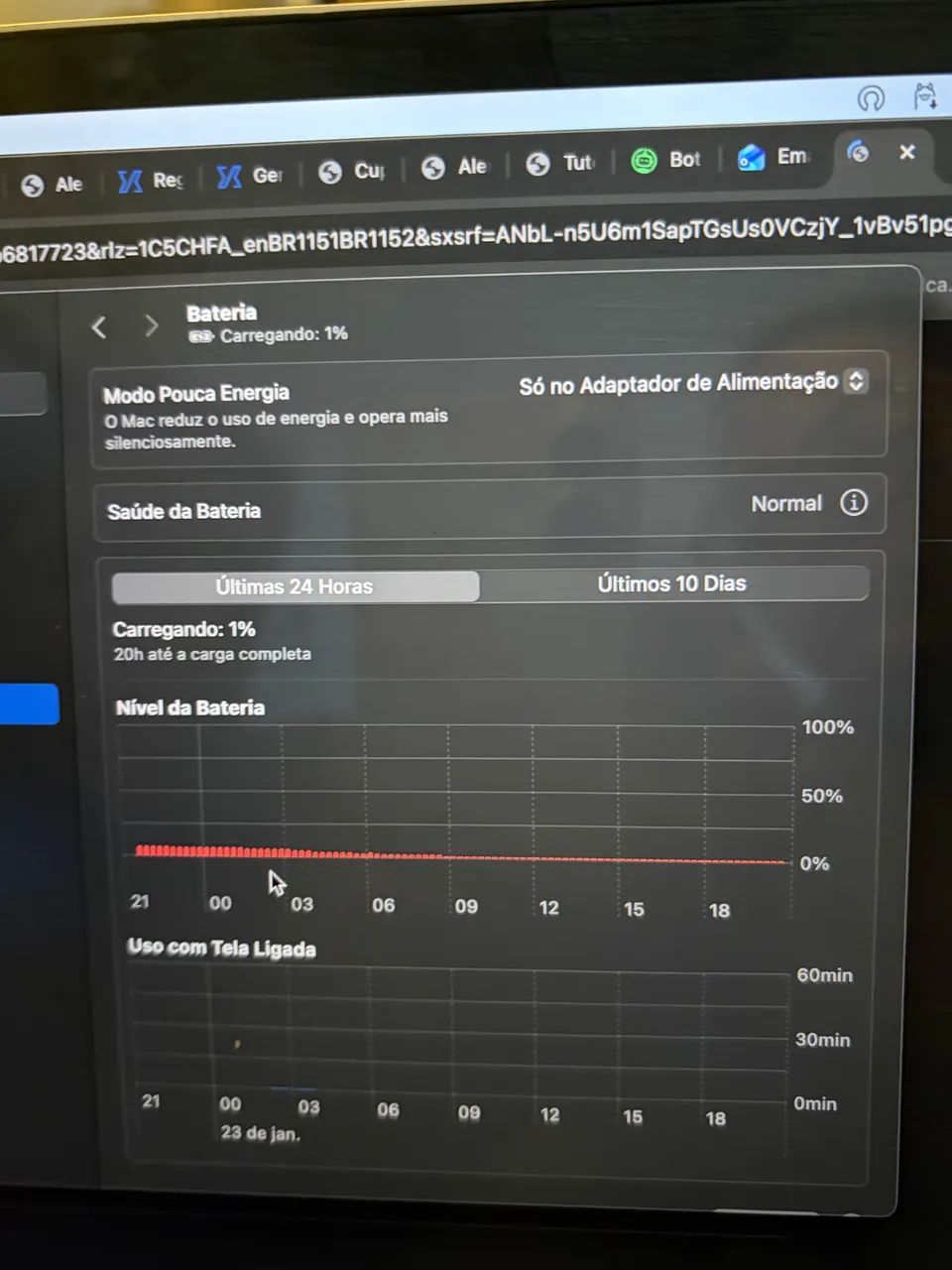Click the green robot icon on Bot tab
The image size is (952, 1270).
(x=644, y=160)
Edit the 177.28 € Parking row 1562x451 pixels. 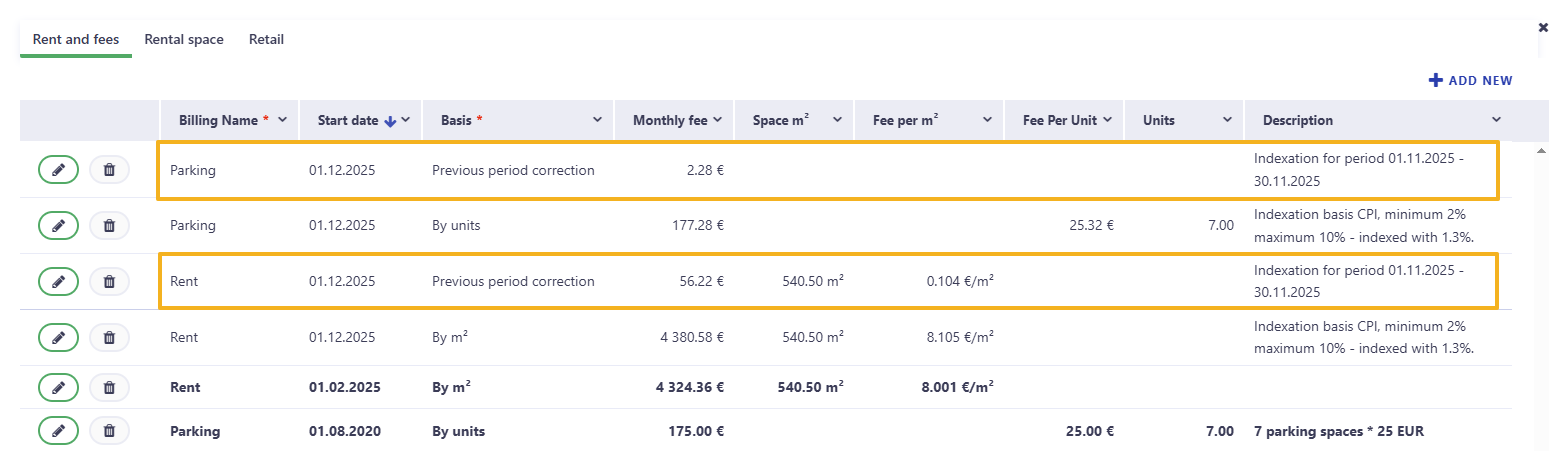58,226
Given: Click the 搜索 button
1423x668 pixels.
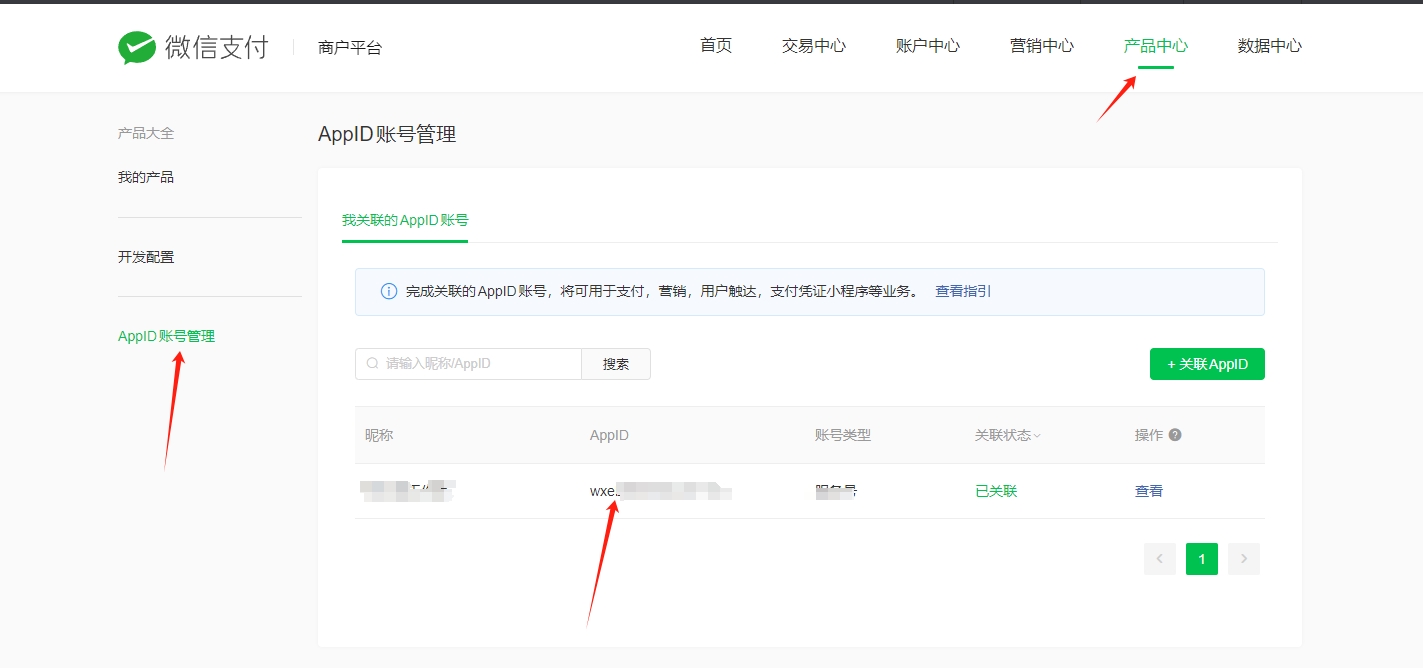Looking at the screenshot, I should click(616, 364).
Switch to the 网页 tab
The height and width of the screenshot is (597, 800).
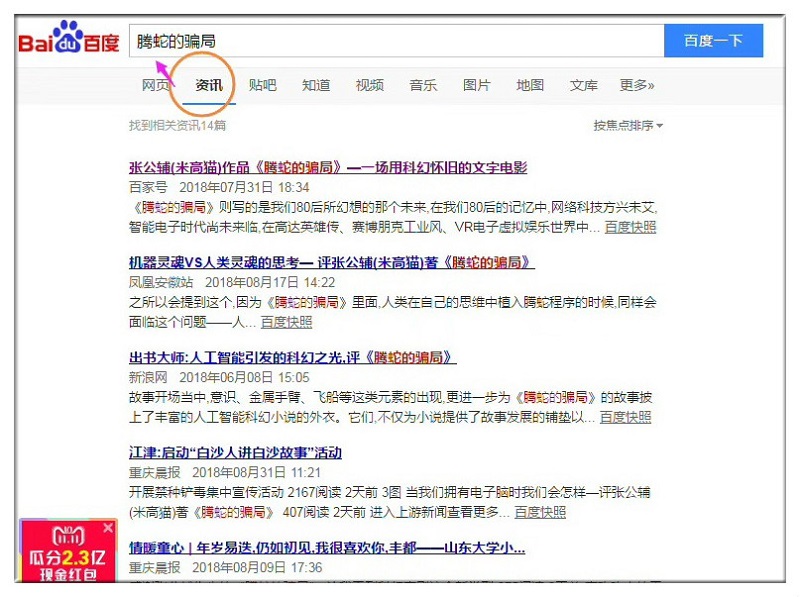click(x=155, y=85)
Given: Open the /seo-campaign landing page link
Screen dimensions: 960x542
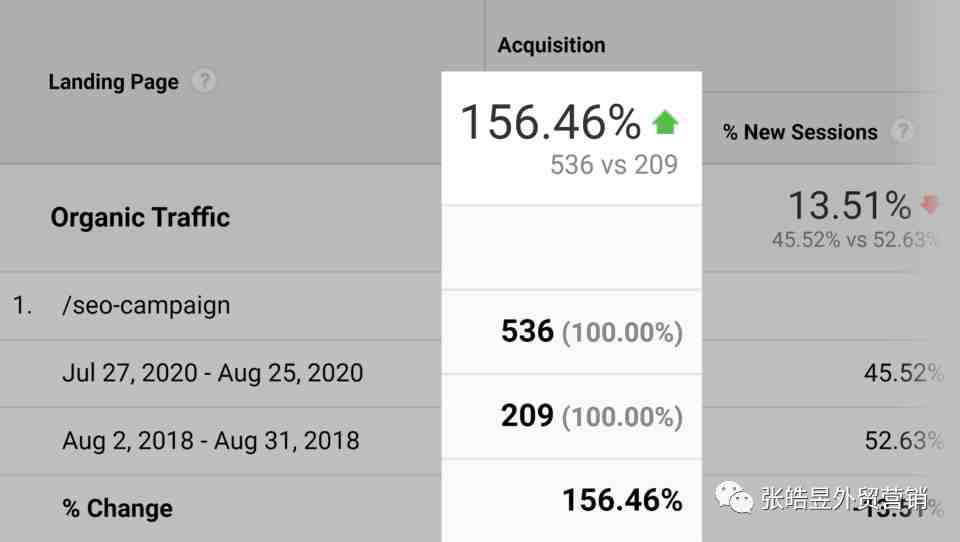Looking at the screenshot, I should coord(146,305).
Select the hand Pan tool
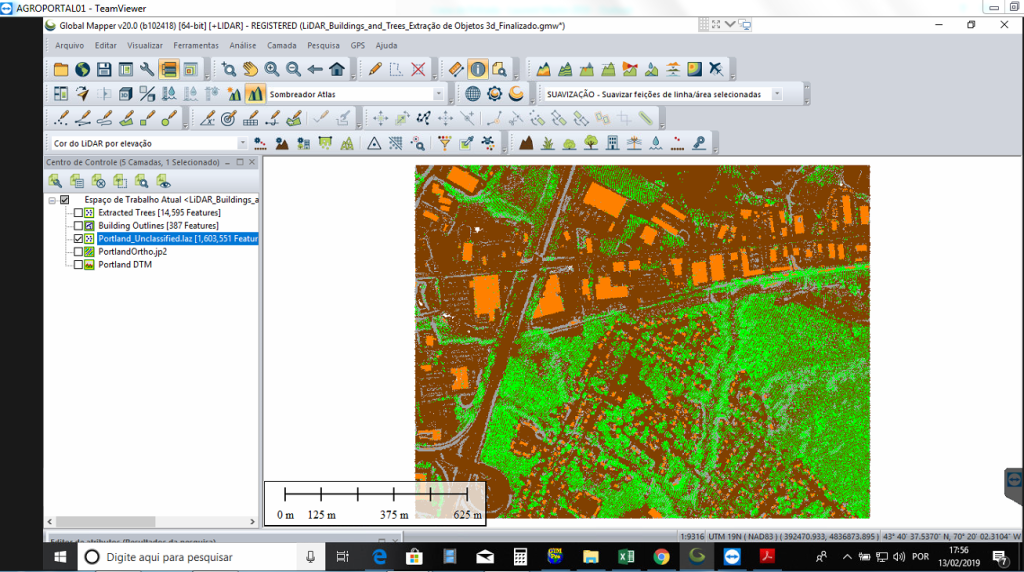Screen dimensions: 1024x572 point(250,69)
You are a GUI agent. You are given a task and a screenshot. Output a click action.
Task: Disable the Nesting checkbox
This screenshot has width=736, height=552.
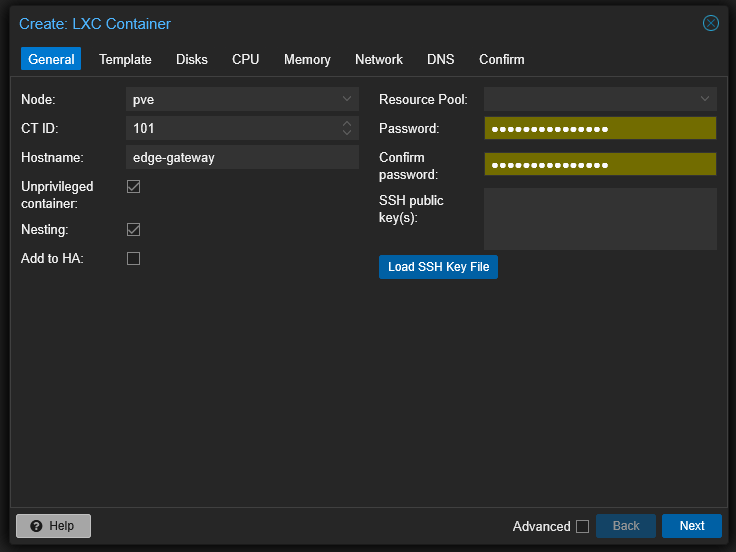point(133,230)
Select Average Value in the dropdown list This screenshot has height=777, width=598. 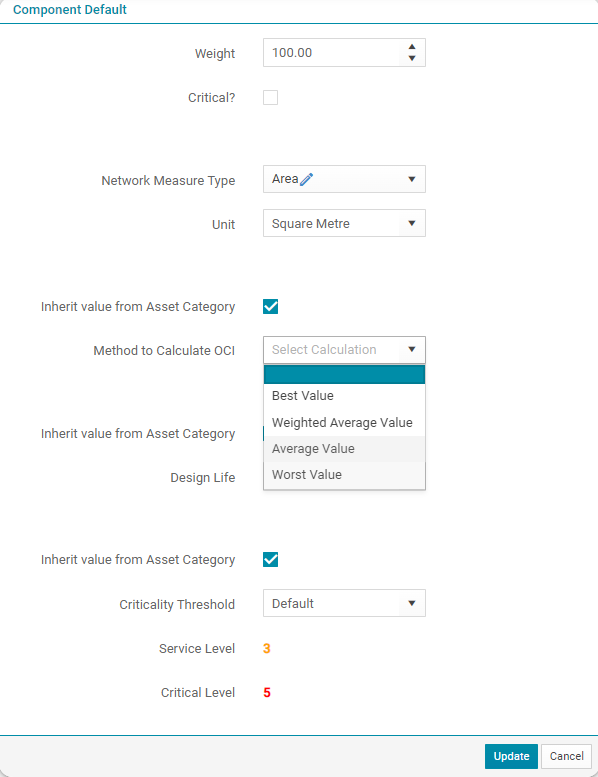[x=344, y=448]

Task directions —
Go back to the listing above and reproduce, exactly, the stretch from the line bearing "The height and" through the line bearing "Task: Disable the Nesting checkbox", without its pictures.

Response —
The height and width of the screenshot is (597, 800).
click(x=155, y=85)
Given: Open the /seo-campaign landing page link
Screen dimensions: 960x542
Looking at the screenshot, I should coord(146,305).
Select the hand Pan tool
Screen dimensions: 1024x572 point(250,69)
You are a GUI agent. You are given a task and a screenshot. Output a click action.
Task: Disable the Nesting checkbox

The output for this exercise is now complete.